**GIVEN REQUEST**: Extract the data from the line containing "Screen dimensions: 1018x588" through the end of the data, copying each line exactly and leaving out the pictures.

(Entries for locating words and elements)
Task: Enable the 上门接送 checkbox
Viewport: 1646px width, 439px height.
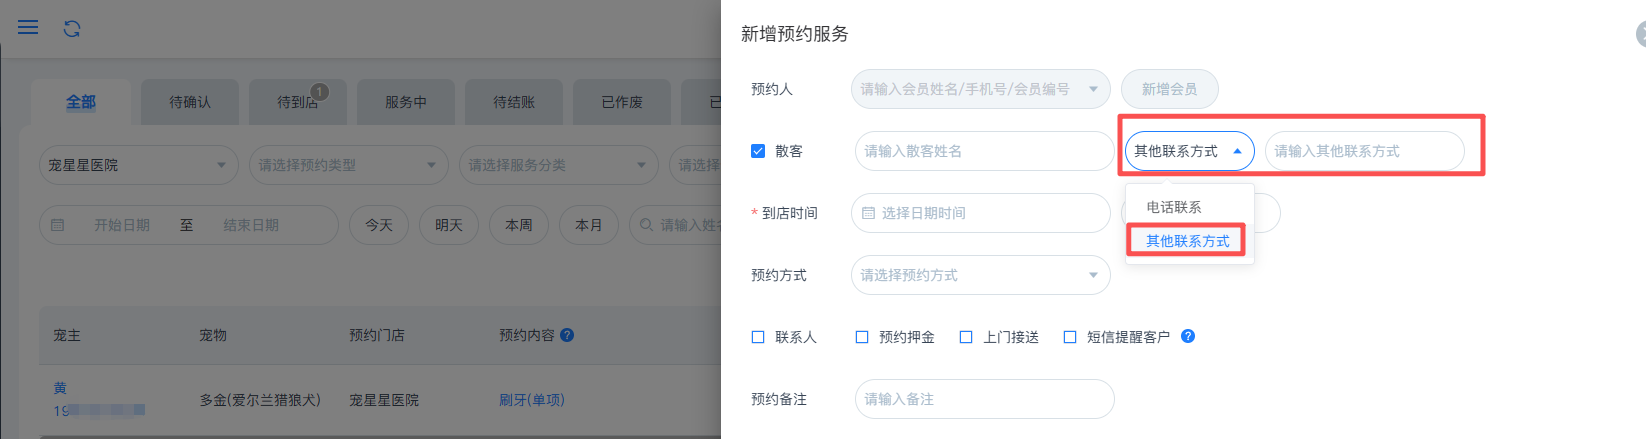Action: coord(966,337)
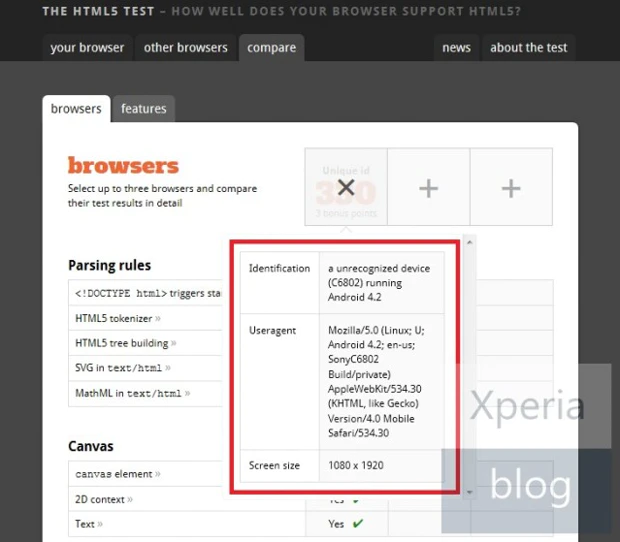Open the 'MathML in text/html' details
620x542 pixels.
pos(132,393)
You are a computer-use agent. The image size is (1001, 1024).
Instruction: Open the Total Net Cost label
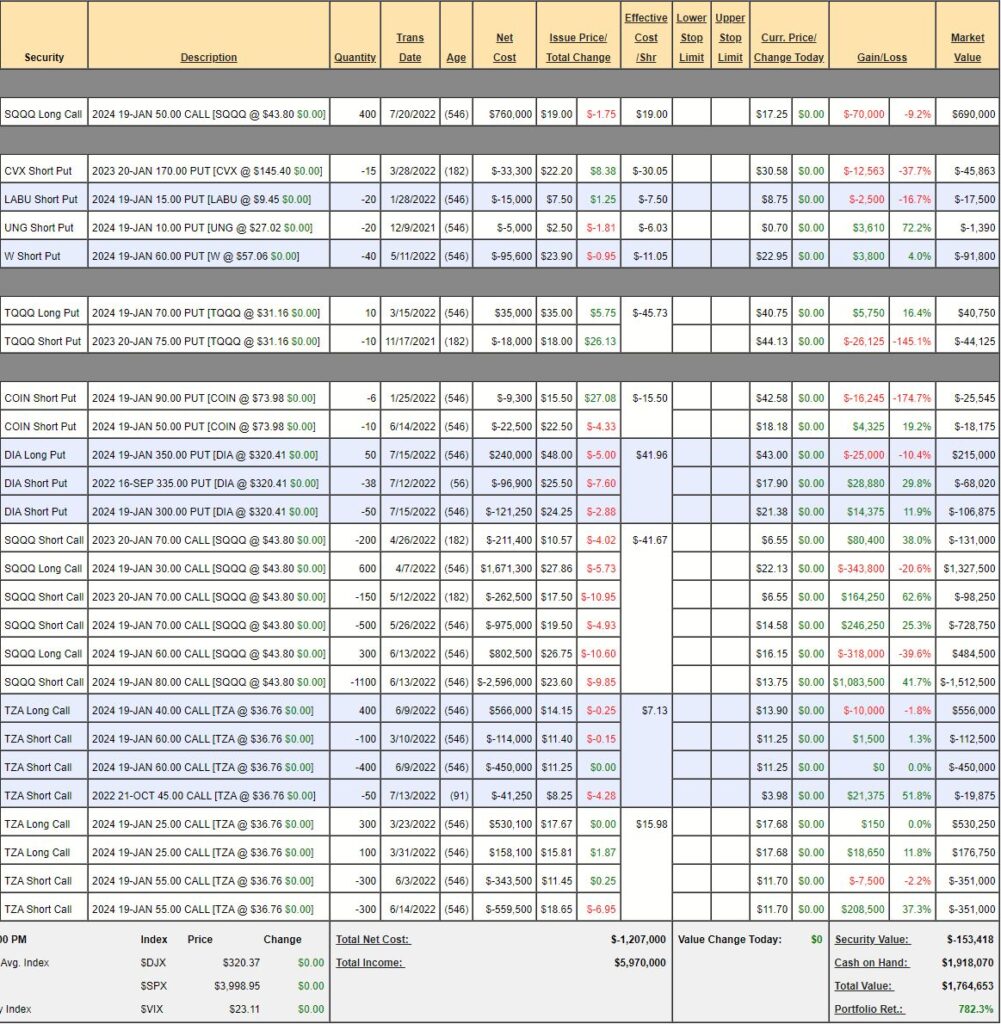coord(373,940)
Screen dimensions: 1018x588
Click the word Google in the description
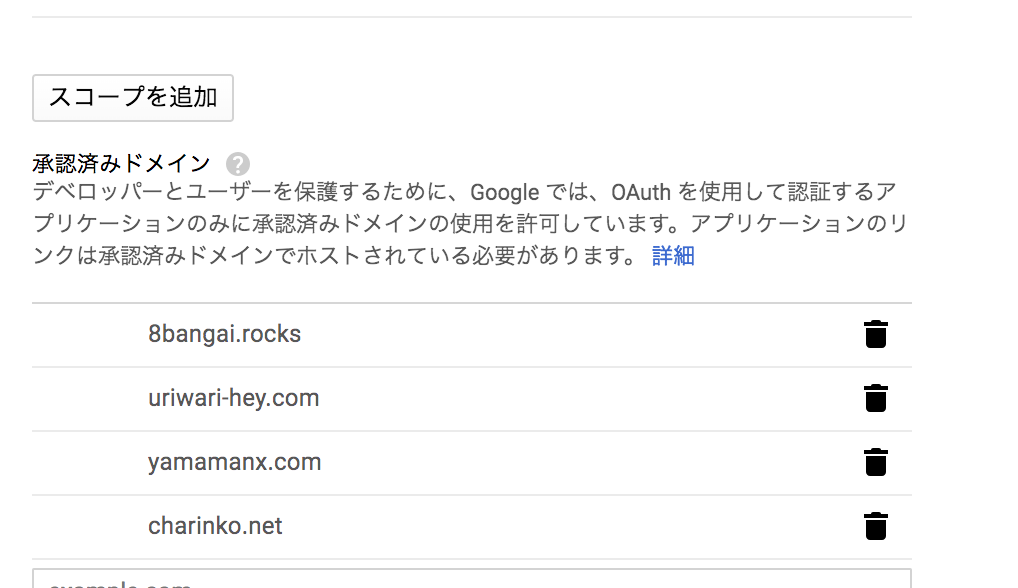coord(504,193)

**EXERCISE SOLUTION**:
Screen dimensions: 1018x588
Click the word Google in the description
coord(504,193)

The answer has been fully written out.